Tuesday, May 06, 2008

The Rational and the Reasonable In Voting?

As voters in Indiana and North Carolina go to the polls, I can't help wondering: how perverted has our electoral system become? Senator Clinton is, by most measures, still in the race for the Democratic nomination at all because of her support from voters who are not "vocal" or "caucus-going" Democrats. They lack, in other words, any kind of ideological loyalty to the Democratic party. They are just as likely to vote for a Republican candidate or not vote at all when the general election comes around as they are to vote for the Democrat. One could even say, as this story in the Times almost does, that Clinton has duped the voters who should have such loyalties into thinking she's their candidate even while, in reality, she was pro-NAFTA, pro-Democratic Leadership Council, and is herself now fabulously wealthy.

How perverse is it, then, that our nominating process might allow such voters to defeat the Democratic candidate that most "true-blue" Democrats are for, only to put Senator Clinton against a Republican candidate that those same voters would then prefer over Senator Clinton?

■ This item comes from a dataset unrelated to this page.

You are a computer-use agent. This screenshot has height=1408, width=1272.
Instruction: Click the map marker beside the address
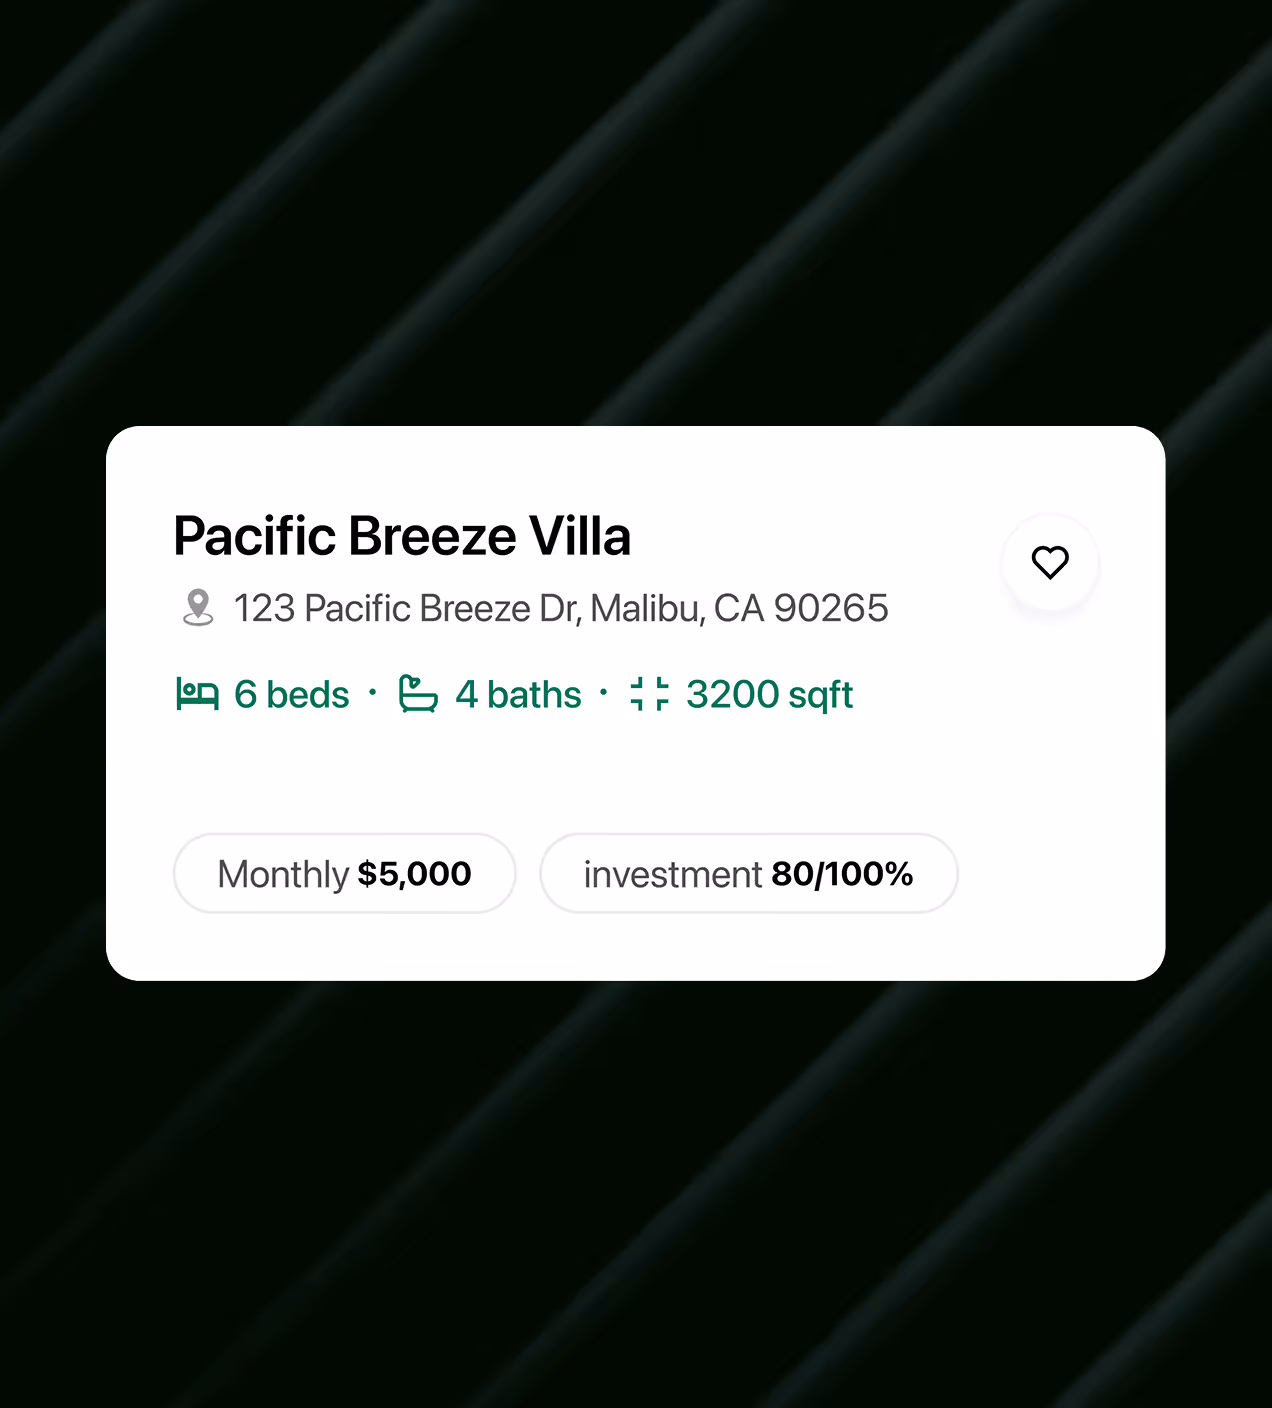pos(197,607)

Given the rules pitting Senators Clinton and Obama against each other in this primary election, it is perfectly rational for voters to choose their "preferred" candidate in one election who then is not the preferred candidate in another election. (It could be strategic or just plain short-sighted.) It would be, however, unreasonable of a party to nominate someone by ignoring these defects in elections and it would be just as unreasonable for observers to conclude that Senator Clinton's victories in the primaries are at all reflective of her chances in an election against another opponent.